Quantcast

The DNAinfo archives brought to you by WNYC.
Read the press release here.

Lincoln Park Church to Serve as Giant Canvas for Light Show This Week

By Paul Biasco | May 18, 2015 7:28am
 St. Vincent de Paul Church will be lit up for three nights starting Wednesday.
St. Vincent de Paul Church will be lit up for three nights starting Wednesday.
View Full Caption
DePaul University Theater School

LINCOLN PARK — For three nights this week, the architecturally stunning St. Vincent de Paul Church will become a canvas for light: Sixty LED lighting fixtures will illuminate the church with color and projections.

For lighting designers and technicians, it's a rare chance for their work to be showcased front and center rather than behind the scenes.

The students from The Theatre School at DePaul University, along with famed alumnus Paul Gregory, will illuminate the church, 1010 W. Webster Ave., with a 30-minute show starting at 8:30 p.m. Wednesday.

There will be four separate sections within the show, created by four groups of students, each tasked with creating moving and static images inspired by artists Leonid Afremov, AJ LaGasse, Vincent van Gogh and Mary-Anne Papanek Miller.

Paul Biasco lives nearby and says it's a much anticipated show:

The students hope to use their tool of light to transform the church.

"You can take it in a room this size, [a classroom], or a church outside, and it has the same effect and is still making something so beautiful," DePaul student Emmaleigh Pepe-Winshell said.

The project is a joint effort by DePaul University students and Gregory, one of the world's leaders in architectural lighting.

Gregory was tasked with recreating the New Year's Eve ball in New York to celebrate the event's 100th anniversary in 2008. The design, using LED lights and triangular Waterford Crystal, is still in use.

Gregory has been working with the students since October on the project. He said he is particularly excited about the medium, the towering 118-year-old St. Vincent de Paul Church, an architectural marvel on its own.

The church's cream-colored Indiana limestone facade and bell towers are accented by recessed windows that added to the level of difficulty of the project.

"I think it’s a beautiful architectural canvas," Gregory said. "These kids are painting with light on a piece of architecture.”

The light fixtures will be placed on the ground around the church and some will be installed on temporary scaffolding across the street.

"We used to say in the theater, 'You can make good scenery look great, you can't make bad scenery look good,'" Gregory said. "This canvas is beautiful scenery."

Each student group's lighting set will last roughly five minutes with about 15 to 20 lighting cues each.

On the opening night, the students will narrate their individual pieces based on their own artistic visions.

"For us, it's getting close to finals, and [the church is] close to campus. And if just for a couple minutes, [someone] stops and looks at the church and can escape for a few minutes from their week and stress, I think we have accomplished our goal,” theater school student Anthony Forchiellie said.

Gregory trained at the Goodman School of Drama — now known as the DePaul theater school —  and his firm Focus Lighting has worked on projects all over the world.

He has led similar public lighting projects in Bochum, Germany, at the University of North Carolina School of the Arts and in Sweden.

In Germany he led a group on a "guerilla lighting" project, selecting a site in one day, planning the scheme and lighting it the same night.
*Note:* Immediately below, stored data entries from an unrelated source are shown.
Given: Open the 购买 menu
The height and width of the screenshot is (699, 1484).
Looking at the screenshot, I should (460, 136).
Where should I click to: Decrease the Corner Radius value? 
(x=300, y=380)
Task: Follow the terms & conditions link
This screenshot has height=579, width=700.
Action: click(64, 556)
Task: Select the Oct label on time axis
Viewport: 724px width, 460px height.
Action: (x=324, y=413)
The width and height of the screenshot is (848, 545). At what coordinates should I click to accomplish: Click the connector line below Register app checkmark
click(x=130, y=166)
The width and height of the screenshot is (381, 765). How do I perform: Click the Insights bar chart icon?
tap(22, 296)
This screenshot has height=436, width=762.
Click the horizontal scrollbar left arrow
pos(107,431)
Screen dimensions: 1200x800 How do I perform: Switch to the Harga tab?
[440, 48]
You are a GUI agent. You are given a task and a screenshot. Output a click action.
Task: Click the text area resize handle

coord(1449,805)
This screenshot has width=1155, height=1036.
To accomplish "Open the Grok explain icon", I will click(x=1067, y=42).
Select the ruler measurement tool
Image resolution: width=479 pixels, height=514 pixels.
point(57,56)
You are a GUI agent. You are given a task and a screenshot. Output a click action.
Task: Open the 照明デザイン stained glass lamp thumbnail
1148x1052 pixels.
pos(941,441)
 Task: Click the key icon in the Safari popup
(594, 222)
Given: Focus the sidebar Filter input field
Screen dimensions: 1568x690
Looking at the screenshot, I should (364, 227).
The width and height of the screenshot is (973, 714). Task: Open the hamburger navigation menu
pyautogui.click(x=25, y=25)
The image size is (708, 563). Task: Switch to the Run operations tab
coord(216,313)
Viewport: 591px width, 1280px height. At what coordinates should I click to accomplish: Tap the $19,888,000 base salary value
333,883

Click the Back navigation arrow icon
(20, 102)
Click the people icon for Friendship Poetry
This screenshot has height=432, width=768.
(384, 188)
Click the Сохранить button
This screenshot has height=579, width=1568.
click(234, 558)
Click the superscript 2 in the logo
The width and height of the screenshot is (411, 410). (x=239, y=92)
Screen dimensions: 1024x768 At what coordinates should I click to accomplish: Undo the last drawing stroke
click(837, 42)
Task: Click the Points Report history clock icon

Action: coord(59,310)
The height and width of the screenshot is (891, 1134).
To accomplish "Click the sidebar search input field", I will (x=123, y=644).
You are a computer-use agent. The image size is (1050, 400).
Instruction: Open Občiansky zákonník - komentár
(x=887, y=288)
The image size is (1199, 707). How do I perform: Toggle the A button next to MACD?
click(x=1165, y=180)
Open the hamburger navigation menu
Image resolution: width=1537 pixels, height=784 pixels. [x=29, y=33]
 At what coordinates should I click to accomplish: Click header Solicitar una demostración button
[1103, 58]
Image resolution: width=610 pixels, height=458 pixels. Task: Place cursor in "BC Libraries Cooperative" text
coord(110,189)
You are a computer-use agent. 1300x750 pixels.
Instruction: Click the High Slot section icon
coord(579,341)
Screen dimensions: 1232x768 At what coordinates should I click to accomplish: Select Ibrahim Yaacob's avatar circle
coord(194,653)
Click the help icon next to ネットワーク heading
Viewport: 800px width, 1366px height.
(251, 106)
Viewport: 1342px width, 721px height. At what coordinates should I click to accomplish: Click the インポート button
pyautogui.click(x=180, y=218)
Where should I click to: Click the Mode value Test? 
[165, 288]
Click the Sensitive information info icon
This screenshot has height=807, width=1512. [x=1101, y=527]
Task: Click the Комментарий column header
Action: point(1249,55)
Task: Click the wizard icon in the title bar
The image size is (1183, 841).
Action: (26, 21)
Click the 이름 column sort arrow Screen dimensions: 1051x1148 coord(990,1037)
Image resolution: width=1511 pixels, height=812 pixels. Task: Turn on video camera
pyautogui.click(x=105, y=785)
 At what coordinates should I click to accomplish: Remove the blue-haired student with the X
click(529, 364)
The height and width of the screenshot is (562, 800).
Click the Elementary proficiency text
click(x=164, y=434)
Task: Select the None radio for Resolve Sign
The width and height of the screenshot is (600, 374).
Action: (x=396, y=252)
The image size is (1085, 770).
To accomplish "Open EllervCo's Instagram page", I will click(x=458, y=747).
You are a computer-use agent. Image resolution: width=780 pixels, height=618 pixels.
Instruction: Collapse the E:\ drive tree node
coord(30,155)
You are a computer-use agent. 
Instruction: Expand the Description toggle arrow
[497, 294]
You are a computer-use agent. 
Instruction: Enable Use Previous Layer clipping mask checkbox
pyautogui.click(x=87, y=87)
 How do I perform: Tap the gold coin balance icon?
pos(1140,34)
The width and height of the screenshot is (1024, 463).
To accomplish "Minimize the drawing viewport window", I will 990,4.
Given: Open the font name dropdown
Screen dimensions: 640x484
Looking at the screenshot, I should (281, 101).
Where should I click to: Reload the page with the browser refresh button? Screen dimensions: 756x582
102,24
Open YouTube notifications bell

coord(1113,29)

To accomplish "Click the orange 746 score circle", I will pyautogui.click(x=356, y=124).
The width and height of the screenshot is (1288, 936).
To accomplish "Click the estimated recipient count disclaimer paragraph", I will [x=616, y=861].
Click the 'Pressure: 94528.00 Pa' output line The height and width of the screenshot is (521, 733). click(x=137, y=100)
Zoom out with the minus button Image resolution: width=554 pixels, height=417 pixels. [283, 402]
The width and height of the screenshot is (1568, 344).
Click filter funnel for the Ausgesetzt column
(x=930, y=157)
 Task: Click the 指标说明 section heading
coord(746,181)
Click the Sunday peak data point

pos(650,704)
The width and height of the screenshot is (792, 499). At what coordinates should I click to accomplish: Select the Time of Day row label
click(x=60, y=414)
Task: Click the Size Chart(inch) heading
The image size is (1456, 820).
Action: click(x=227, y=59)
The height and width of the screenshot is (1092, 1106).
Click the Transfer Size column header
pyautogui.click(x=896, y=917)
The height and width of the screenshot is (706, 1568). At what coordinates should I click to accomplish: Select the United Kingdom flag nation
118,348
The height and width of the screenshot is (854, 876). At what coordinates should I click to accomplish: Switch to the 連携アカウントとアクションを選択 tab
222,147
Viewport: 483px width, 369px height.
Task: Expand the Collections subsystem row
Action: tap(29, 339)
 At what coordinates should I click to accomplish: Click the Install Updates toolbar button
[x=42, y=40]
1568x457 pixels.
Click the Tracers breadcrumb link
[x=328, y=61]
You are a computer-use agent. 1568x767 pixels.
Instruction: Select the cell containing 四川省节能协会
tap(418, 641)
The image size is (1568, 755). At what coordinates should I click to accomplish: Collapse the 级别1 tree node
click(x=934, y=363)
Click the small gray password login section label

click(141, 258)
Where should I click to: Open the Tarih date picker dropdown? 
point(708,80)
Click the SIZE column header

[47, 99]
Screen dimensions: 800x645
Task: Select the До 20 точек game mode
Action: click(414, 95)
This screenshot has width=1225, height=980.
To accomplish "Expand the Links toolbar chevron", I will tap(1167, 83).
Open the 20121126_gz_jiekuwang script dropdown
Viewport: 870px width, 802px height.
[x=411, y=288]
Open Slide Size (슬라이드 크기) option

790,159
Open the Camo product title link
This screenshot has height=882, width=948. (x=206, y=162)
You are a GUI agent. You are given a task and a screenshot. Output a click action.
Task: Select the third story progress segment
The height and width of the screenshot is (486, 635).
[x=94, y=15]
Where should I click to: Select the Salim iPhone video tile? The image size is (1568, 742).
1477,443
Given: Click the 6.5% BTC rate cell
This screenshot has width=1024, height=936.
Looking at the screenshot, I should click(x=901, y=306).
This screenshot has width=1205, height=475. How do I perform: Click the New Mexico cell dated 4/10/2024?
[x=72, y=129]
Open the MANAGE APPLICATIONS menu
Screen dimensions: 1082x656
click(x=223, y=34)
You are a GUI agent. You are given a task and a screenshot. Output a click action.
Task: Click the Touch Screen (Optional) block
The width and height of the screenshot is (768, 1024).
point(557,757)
The team lit up a World War II above-ground air raid shelter.

Gregory brought the idea of lighting a building on campus to the school in 2014, and the students chose the church as the site.

"I'm doing this because the theater school did so much for me," Gregory said.

Gregory, whose firm Focus Lighting is based in New York, will be on campus this week to help finalize preparations.

"I was a little hard on them initially," he said. "'Why hadn’t you thought of this? Why hadn’t you thought of that?' And then I realized they are students. It’s OK. The more they experiment, the better.”

The opening reception will be held at 8:30 p.m. Wednesday with the lights being flipped on at 9 p.m.

The 30-minute displays will run on a loop until 11 p.m. Wednesday, Thursday and Friday.